Violoncelliste, Olivia Gay fait vibrer les forêts

La violoncelliste Olivia Gay a fait de son art un outil de sensibilisation à la crise écologique. Grâce à ses concerts donnés en forêt, la musicienne espère convaincre son public de la nécessité de la préserver.

Forêt de Compiègne (Oise)

Au détour d’une balade dans la forêt de Compiègne, dans le parc du château de Pierrefonds au nord de Paris, les flâneurs ont découvert une dizaine de rangées de chaises vides donnant sur une scène déserte. À quelques dizaines de mètres de là, une femme vêtue d’une longue robe marron, talons aiguilles achevant sa tenue, a attrapé un violoncelle. Petit à petit, la foule est arrivée. Le samedi 6 mai, Olivia Gay, 37 ans, a joué devant plus de 200 personnes au beau milieu des arbres centenaires.

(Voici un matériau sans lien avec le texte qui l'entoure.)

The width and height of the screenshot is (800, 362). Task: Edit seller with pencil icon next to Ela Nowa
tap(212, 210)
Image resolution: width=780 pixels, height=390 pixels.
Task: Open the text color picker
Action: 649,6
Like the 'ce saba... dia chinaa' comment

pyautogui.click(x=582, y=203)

Cette musicienne donne des concerts acoustiques à ciel ouvert depuis l’été 2022. Le concept de son projet « Le silence de la forêt » : faire le tour de France des bois pour sensibiliser aux conséquences de la crise écologique.

Avant d’entamer sa prestation d’une heure, que seuls les merles, les pics et de vifs applaudissements ont osé déranger, elle a expliqué sa démarche. « La forêt est la principale source d’inspiration des artistes depuis la nuit des temps », a déclaré la trentenaire. Les morceaux au nom évocateur se sont enchaînés — Le Roi des aulnes, de Schubert (1815), la suite Dans la forêt, de David Popper (1882), le sautillant Papillon, de Gabriel Fauré (1884), Le calme de la forêt, de Dvořák (1883)… Ils se mêlaient à une fable écologique contée par la musicienne, accompagnée sur sa scène mobile par un pianiste.

« Je vais chercher le sensible là où l’Office national des forêts va chercher l’intellect par des données factuelles. »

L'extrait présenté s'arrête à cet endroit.